Render the records below as a Markdown table with two columns, Row and Record text, giving each nonblank line its own numbered row. Leave the pictures out.

§ SUPPLIED DATA
============
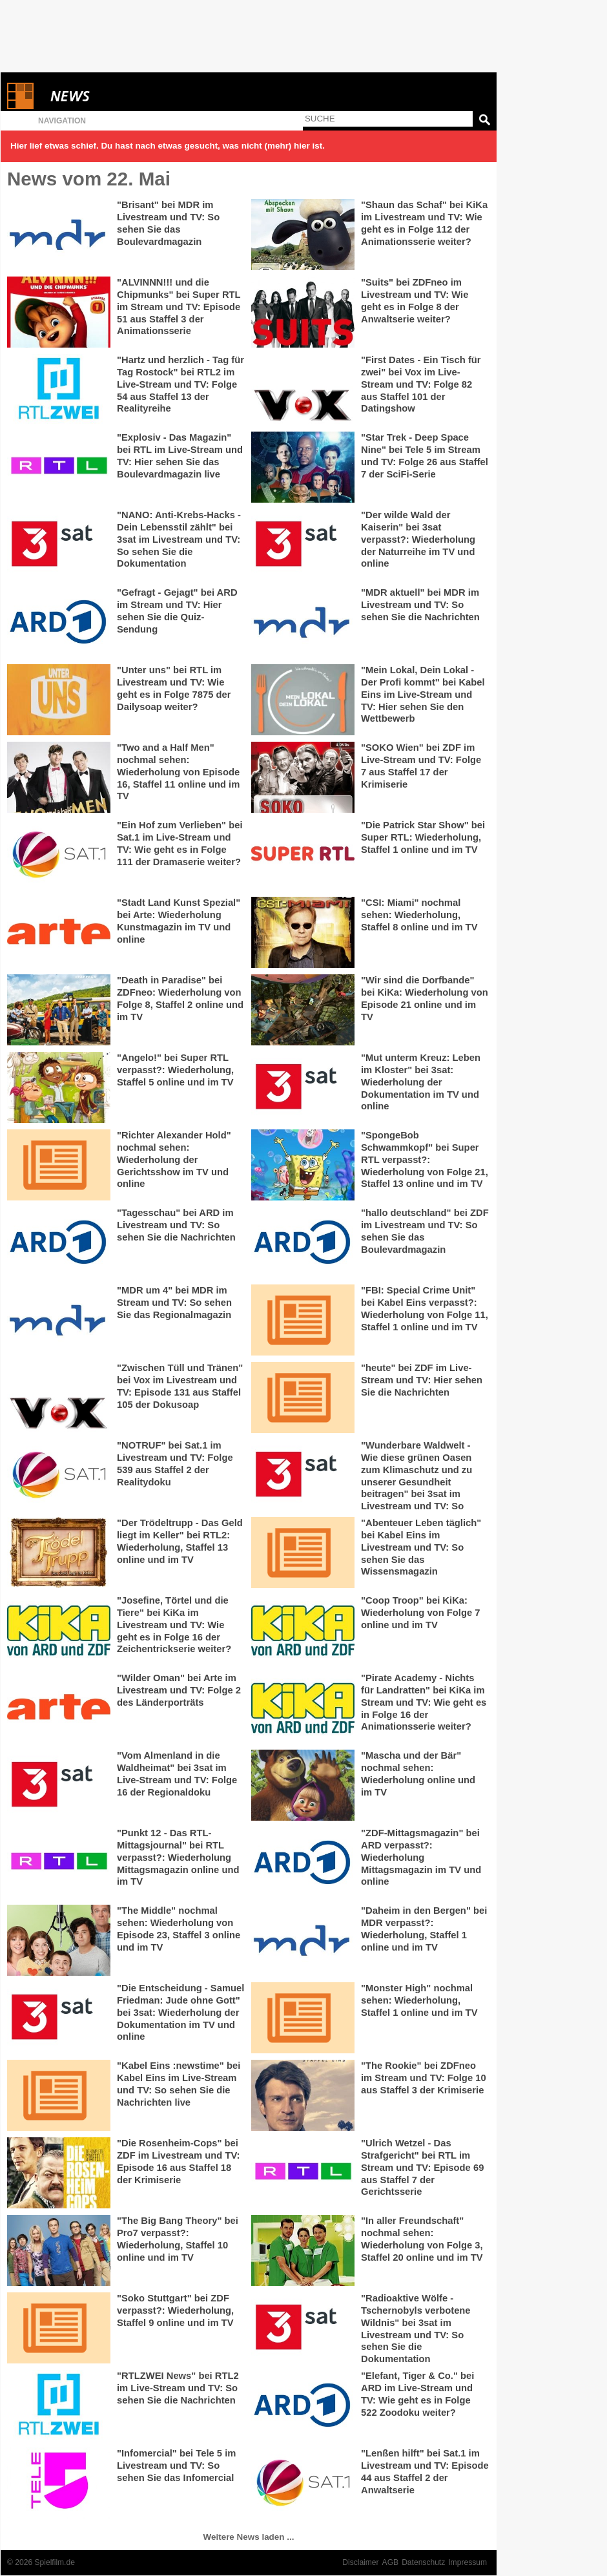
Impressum (467, 2562)
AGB (390, 2562)
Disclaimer (360, 2562)
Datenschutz (423, 2562)
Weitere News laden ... (248, 2537)
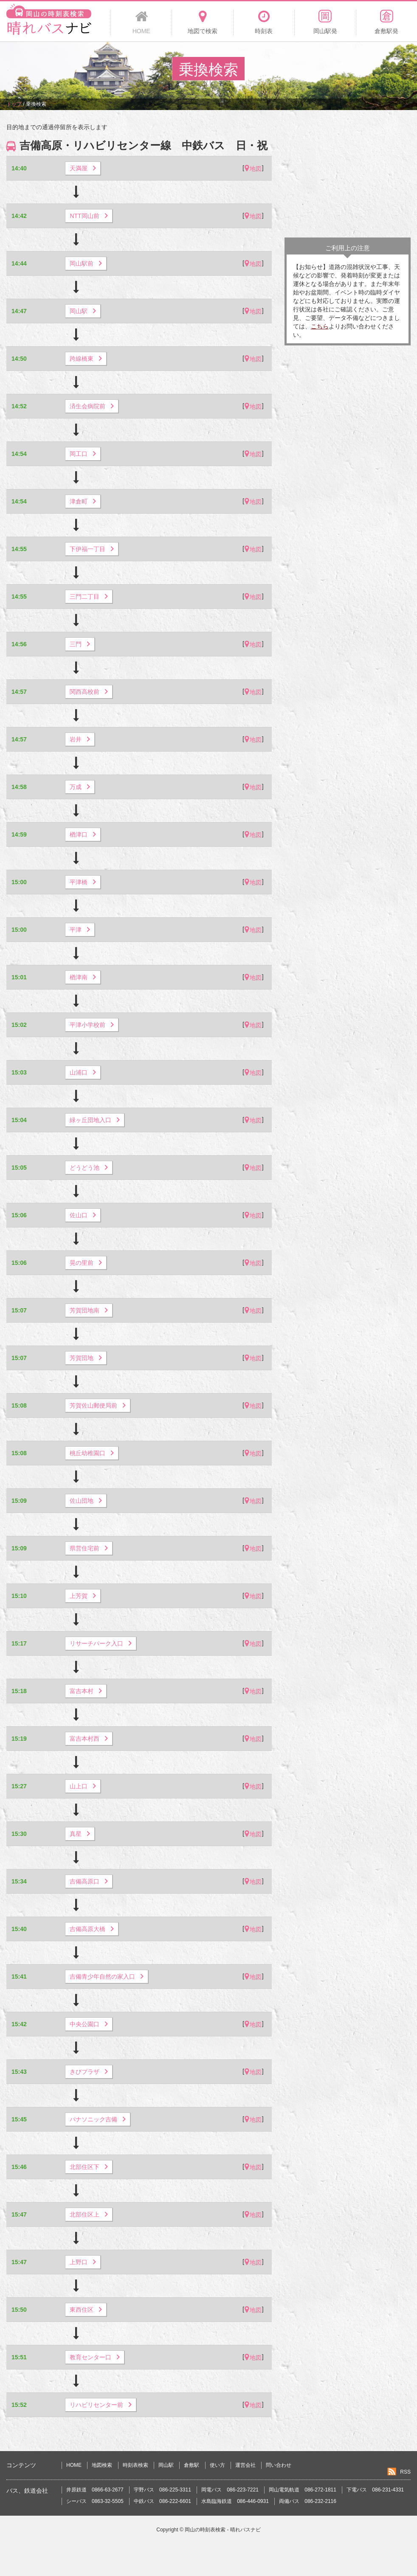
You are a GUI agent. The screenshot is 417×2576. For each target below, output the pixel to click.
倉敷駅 (191, 2465)
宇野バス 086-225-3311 (162, 2490)
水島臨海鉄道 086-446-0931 (235, 2501)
============
§ THE SOLUTION
| Row | Record text |
|---|---|
| 1 | Impressum (467, 2562) |
| 2 | AGB (390, 2562) |
| 3 | Disclaimer (360, 2562) |
| 4 | Datenschutz (423, 2562) |
| 5 | Weitere News laden ... (248, 2537) |
| 6 | You are a GUI agent. The screenshot is 417×2576. For each target below, output the pixel to click. |
| 7 | 倉敷駅 (191, 2465) |
| 8 | 宇野バス 086-225-3311 (162, 2490) |
| 9 | 水島臨海鉄道 086-446-0931 (235, 2501) |